Pixel coordinate grounding data
━━━━━━━━━━━━━━━━━━━━━━━━━━━━━━
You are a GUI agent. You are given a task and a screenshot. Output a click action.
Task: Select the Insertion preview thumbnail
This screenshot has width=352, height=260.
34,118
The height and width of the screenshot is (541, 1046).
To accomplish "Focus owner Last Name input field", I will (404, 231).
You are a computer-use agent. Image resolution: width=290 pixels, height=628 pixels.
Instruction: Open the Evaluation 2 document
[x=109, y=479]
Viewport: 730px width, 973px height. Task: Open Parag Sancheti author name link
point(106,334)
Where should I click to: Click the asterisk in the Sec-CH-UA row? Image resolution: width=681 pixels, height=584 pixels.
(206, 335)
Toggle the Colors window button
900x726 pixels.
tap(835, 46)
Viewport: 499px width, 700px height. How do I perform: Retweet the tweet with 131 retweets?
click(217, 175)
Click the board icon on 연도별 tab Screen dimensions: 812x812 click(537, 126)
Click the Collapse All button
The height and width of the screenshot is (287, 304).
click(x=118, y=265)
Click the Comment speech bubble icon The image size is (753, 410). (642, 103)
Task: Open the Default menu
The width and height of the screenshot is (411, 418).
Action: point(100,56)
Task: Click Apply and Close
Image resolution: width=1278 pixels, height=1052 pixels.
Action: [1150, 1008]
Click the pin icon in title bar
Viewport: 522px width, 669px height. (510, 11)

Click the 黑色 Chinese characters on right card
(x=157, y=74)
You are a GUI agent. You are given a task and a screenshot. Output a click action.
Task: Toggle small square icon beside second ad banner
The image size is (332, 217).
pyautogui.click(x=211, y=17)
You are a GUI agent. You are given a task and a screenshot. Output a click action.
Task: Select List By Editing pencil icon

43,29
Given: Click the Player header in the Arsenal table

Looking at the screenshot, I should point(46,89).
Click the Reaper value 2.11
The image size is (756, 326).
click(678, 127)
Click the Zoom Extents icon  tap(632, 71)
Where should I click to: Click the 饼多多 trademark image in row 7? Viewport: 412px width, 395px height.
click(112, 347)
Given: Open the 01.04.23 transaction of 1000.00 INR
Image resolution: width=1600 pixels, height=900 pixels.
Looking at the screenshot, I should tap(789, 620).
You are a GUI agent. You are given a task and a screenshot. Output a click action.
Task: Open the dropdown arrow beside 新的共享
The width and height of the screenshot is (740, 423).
━━━━━━━━━━━━━━━━━━━━━━━━━━━━━━
■ **YOUR ASSIGNMENT**
Transcribe the data above in its entirety, exactly.

■ **TASK RESULT**
You are a GUI agent. You are given a task and a screenshot. Output a click action.
Task: Select the Insertion preview thumbnail
This screenshot has width=352, height=260.
34,118
The height and width of the screenshot is (541, 1046).
To accomplish "Focus owner Last Name input field", I will (404, 231).
You are a computer-use agent. Image resolution: width=290 pixels, height=628 pixels.
Instruction: Open the Evaluation 2 document
[x=109, y=479]
Viewport: 730px width, 973px height. Task: Open Parag Sancheti author name link
point(106,334)
Where should I click to: Click the asterisk in the Sec-CH-UA row? Image resolution: width=681 pixels, height=584 pixels.
(206, 335)
Toggle the Colors window button
900x726 pixels.
tap(835, 46)
Viewport: 499px width, 700px height. How do I perform: Retweet the tweet with 131 retweets?
click(217, 175)
Click the board icon on 연도별 tab Screen dimensions: 812x812 click(537, 126)
Click the Collapse All button
The height and width of the screenshot is (287, 304).
click(x=118, y=265)
Click the Comment speech bubble icon The image size is (753, 410). (642, 103)
Task: Open the Default menu
The width and height of the screenshot is (411, 418).
Action: point(100,56)
Task: Click Apply and Close
Image resolution: width=1278 pixels, height=1052 pixels.
Action: [1150, 1008]
Click the pin icon in title bar
Viewport: 522px width, 669px height. (510, 11)

Click the 黑色 Chinese characters on right card
(x=157, y=74)
You are a GUI agent. You are given a task and a screenshot. Output a click action.
Task: Toggle small square icon beside second ad banner
The image size is (332, 217).
pyautogui.click(x=211, y=17)
You are a GUI agent. You are given a task and a screenshot. Output a click action.
Task: Select List By Editing pencil icon

43,29
Given: Click the Player header in the Arsenal table

Looking at the screenshot, I should point(46,89).
Click the Reaper value 2.11
The image size is (756, 326).
click(678, 127)
Click the Zoom Extents icon  tap(632, 71)
Where should I click to: Click the 饼多多 trademark image in row 7? Viewport: 412px width, 395px height.
click(112, 347)
Given: Open the 01.04.23 transaction of 1000.00 INR
Image resolution: width=1600 pixels, height=900 pixels.
Looking at the screenshot, I should tap(789, 620).
You are a GUI agent. You are given a task and a screenshot. Output a click action.
Task: Open the dropdown arrow beside 新的共享
The width and height of the screenshot is (740, 423).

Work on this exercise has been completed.